DATA EXCERPTS below:

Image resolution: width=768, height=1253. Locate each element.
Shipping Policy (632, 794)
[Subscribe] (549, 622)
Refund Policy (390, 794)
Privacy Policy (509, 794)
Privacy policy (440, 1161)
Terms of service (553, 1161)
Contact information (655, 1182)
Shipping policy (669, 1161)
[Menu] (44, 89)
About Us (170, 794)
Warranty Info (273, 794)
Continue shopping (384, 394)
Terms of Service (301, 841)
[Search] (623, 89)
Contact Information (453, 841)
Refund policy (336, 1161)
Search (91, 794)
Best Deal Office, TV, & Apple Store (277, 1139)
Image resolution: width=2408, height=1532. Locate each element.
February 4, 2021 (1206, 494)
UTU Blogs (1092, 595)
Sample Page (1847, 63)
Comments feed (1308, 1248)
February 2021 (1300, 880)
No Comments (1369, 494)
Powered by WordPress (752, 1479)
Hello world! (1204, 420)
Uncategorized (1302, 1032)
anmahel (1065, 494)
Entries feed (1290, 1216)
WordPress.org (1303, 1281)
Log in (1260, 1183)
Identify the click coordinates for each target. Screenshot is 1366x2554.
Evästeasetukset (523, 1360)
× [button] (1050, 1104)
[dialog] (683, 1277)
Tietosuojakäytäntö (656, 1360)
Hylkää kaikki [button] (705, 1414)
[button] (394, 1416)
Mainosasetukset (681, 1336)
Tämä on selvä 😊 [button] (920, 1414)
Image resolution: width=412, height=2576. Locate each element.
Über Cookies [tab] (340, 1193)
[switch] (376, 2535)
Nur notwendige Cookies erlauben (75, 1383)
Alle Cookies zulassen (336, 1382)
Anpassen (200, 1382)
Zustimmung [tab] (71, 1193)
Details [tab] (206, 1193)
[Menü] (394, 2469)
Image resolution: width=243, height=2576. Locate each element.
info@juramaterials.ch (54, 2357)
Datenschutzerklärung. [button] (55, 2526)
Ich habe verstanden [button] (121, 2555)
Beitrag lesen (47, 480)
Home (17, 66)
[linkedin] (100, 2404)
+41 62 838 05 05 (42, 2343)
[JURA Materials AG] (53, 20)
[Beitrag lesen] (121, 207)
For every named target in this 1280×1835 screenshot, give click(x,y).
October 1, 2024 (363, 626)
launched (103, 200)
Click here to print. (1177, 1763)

End of DATA EXCERPTS.

### WHAT IS NEEDED:
Find the lines above that contain the word "WordPress" and copy each one.

### ANSWER TO THIS EXERCISE:
Powered by WordPress (752, 1479)
WordPress.org (1303, 1281)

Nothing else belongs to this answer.